Stroke is the third leading cause of death and the most common cause of adult disability in Canada and worldwide. Nearly half of all people with stroke do not have full use of their arms for daily tasks and seek rehabilitation to help restore their function. Recent discoveries have targeted effective treatments for individuals who are still able to move their wrist and fingers after stroke, but there are currently few therapies for individuals with poorer hand movement ability.
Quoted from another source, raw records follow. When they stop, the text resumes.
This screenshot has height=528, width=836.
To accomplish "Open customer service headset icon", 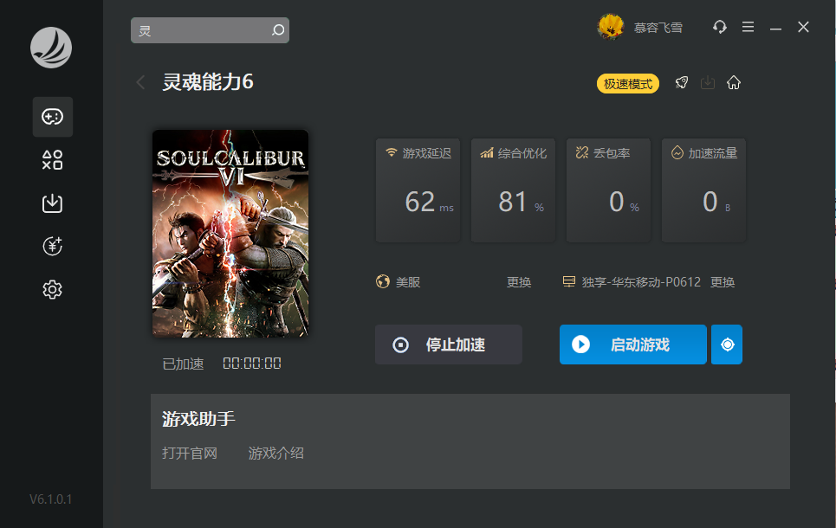I will (719, 28).

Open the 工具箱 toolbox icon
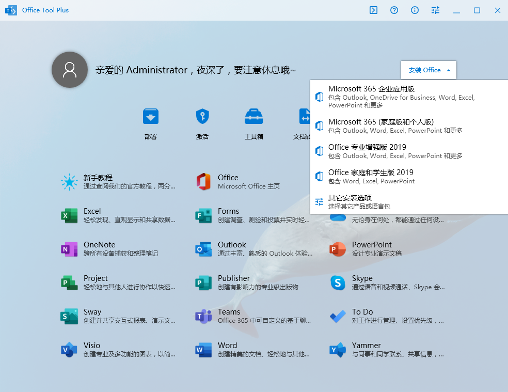pos(253,117)
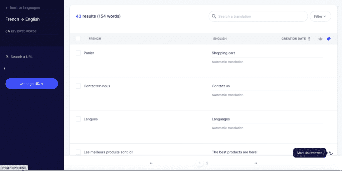
Task: Tick the Contactez-nous row checkbox
Action: 78,86
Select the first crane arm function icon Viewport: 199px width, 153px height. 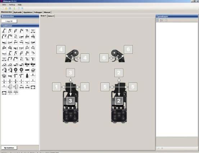pos(4,31)
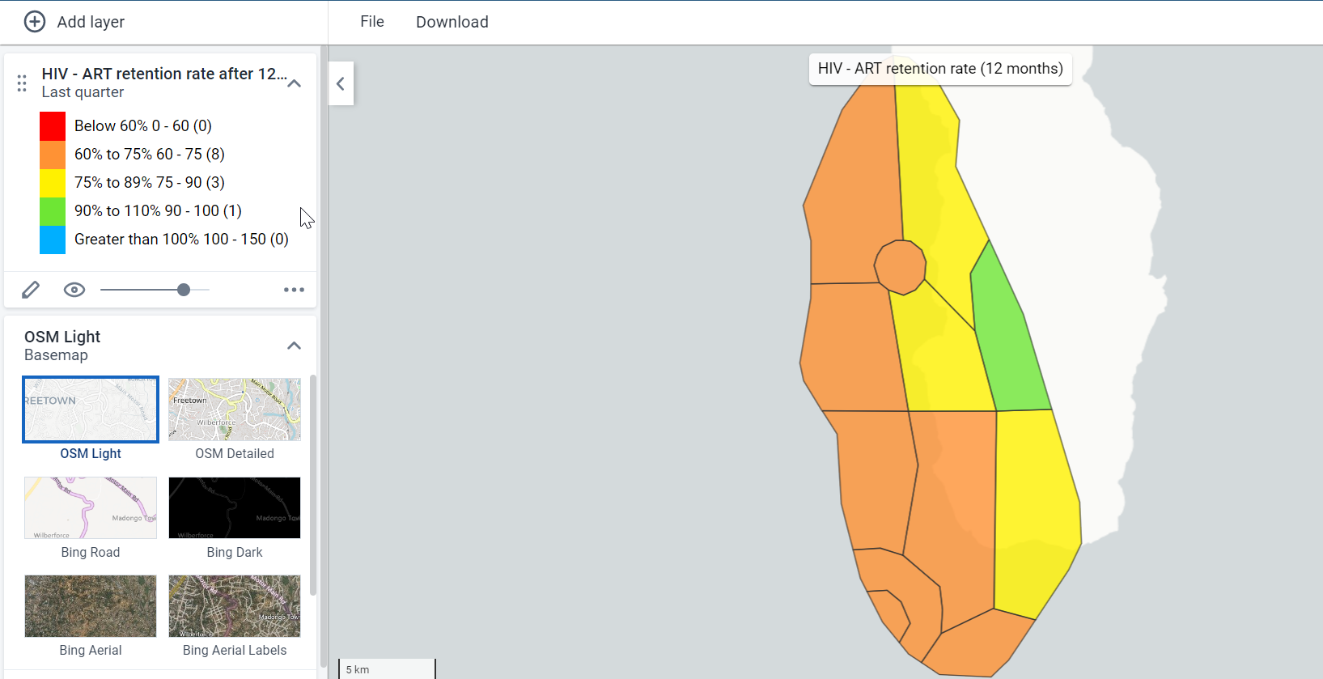The image size is (1323, 679).
Task: Click the Add layer text button
Action: 91,22

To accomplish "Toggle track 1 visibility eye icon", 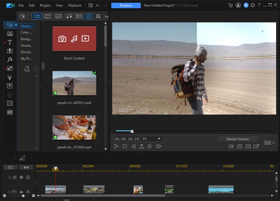I will (21, 177).
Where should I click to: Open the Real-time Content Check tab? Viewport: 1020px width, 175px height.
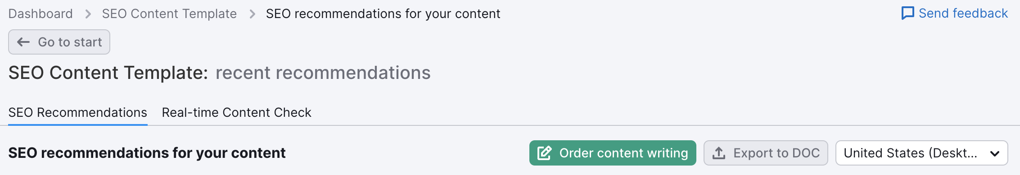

Dr. Lara Boyd is exploring whether learning and recovery of function can be enhanced by pairing direct stimulation of the brain with practice of a new motor task. Her research focuses on two areas: testing whether exciting the brain using transcranial magnetic stimulation (TMS) before practicing a new motor skill will promote faster learning and recovery of former motor function; and determining the effect of stroke severity on motor learning. Boyd expects that pairing brain stimulation and practice will help people with stroke learn new motor skills faster and more effectively than when brain stimulation is not delivered. This research may lead to new therapies to help people with stroke return to their regular activities of daily life. Brain stimulation using TMS may specifically offer an effective treatment for people with poor hand and arm function after stroke.